─── Source excerpt ───

Assalamualaikum...
Salam Jumaat to all. Alhamdulilah it 10 Ramadhan already.
During Ramadhan, so many things happened to my life. Allah given me tests again.
Allahuakhbar!
Okey, by Wednesday, I got no sustenance. All my foods hampir basi. Terpaksa buang and makan apa yang ada.Luckily I had stock of chocolate in my fridge. It could chill up myself temporarily.
Then, by yesterday, another tests. Hmmmm....I took my strength in myself. Otherwise, I will die.
Lot of bad news I heard by yesterday.
So time, I wish, I not who I am now.
I wish I am the best in the world or at least, I just humble and fulltime housewife at home.
That better than I had to through all the pains and sadness.
Even though Emy had given me his shoulder to cry on, his hands to hold and ears to listen, I think this time I don't burden on him. It was true, I had shared little part of my problems, for the rest, keep my mouth shut.
I conceal lot of secrets from him. I mean for my true sadness, the root course caused me feel miserable.

─── Provided material ───

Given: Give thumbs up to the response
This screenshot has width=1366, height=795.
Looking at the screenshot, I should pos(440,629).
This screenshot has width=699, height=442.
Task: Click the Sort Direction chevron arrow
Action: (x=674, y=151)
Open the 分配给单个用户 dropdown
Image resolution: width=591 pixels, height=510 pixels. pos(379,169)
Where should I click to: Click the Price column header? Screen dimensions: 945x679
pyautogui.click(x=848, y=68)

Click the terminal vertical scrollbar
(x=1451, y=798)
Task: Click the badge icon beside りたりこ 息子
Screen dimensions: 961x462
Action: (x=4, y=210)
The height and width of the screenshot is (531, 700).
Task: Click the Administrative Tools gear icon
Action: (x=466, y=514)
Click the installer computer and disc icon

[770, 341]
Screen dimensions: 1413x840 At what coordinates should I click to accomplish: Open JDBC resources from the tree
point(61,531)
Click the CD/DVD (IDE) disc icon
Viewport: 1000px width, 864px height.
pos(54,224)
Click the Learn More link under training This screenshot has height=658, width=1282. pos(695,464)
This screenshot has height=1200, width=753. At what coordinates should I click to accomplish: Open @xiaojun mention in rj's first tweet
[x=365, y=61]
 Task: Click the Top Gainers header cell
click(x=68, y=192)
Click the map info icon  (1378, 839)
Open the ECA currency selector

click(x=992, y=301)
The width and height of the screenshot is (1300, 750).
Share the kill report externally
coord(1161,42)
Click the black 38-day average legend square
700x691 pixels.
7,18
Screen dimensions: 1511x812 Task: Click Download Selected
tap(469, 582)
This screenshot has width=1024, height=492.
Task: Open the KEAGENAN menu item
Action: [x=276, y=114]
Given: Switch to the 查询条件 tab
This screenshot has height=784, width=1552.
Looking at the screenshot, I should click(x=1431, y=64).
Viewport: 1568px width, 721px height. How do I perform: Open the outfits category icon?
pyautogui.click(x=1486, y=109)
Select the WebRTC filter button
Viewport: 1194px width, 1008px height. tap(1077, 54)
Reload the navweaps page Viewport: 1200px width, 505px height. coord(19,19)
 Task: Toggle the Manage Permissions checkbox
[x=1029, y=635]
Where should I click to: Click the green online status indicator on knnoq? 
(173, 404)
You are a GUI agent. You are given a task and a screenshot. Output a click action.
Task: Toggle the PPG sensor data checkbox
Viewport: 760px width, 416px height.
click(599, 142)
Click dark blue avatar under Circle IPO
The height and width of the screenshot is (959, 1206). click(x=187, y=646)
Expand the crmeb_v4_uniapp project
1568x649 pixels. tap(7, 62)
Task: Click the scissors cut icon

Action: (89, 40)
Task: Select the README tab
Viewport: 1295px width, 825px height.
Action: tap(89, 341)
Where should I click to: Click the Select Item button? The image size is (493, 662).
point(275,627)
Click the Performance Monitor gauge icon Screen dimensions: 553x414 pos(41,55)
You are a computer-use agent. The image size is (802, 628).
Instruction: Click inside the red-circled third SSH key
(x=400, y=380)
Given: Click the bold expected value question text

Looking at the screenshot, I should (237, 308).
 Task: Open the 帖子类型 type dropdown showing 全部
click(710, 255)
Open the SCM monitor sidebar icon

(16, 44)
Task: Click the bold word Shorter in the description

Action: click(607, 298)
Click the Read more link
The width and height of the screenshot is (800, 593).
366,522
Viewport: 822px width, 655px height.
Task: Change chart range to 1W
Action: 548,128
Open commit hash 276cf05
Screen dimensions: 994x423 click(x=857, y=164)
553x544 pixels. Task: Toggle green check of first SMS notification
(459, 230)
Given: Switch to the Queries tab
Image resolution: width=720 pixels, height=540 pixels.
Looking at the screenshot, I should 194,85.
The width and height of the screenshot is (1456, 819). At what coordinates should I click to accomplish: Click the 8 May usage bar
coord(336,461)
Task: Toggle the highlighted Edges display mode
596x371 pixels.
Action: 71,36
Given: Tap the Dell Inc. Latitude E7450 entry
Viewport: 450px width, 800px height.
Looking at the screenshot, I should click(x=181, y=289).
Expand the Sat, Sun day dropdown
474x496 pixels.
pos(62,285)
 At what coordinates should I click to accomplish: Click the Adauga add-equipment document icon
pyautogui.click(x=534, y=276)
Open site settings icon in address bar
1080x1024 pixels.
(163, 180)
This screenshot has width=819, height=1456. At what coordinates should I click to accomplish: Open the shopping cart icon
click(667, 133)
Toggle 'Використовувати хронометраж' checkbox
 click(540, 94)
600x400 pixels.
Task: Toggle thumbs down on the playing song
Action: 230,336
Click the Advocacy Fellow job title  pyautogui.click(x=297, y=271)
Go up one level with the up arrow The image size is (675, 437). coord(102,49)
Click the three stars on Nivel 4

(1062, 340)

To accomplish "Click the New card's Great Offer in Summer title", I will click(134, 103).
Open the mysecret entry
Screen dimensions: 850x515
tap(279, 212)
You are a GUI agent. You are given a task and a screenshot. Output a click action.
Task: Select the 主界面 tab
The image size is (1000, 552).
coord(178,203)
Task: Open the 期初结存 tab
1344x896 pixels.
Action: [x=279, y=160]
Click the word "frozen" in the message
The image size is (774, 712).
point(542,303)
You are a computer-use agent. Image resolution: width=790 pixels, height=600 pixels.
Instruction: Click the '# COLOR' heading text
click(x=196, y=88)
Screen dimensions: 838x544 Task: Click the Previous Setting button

───

§ **Written problem 1**
In the Ramadhan blog post, translate this sentence into Spanish: "Luckily I had stock of chocolate in my fridge."
§ **Written problem 2**
Use the Ramadhan blog post to answer these:
(a) What day of Ramadhan has it reached?
(b) What did the writer have in stock in the fridge?
(c) Who offered a shoulder to cry on?
§ **Written problem 3**
Carry on the Ramadhan blog post from its final sentence, keeping the same first-person voice.

§ **Exercise answer 1**
Por suerte, tenía una reserva de chocolate en mi refrigerador.

§ **Exercise answer 2**
(a) It is 10 Ramadhan.
(b) Chocolate.
(c) Emy.

§ **Exercise answer 3**
People told me, " Ujian Allah hanya diberikan kepada mereka yang terpilih. Dan Allah tidak akan membebankan hambaNYA dengan sesuatu luar keupayaan seorang hamba. Jadi bersabarlah.."
I manage to calm, I read religious books. I took strength from the past women such as Siti Khadijah r.a, Saidatina Zainab r.a and etc. They were strongest women in the world. Allah menguji keimanan mereka lagi hebat dan besar dari aku. Well, I should thanks to Allah because choose me to give this tests.
And open my eyes, beside this tests, ada banyak hikmah.
Counting the 'hikmah' is more than tests given.
Allah uji satu, tapi bayar balik setiap kesabaran tu twice.
No more tears to cry on, mind out of somewhere...
No matter how, keep smiling:)
See you again.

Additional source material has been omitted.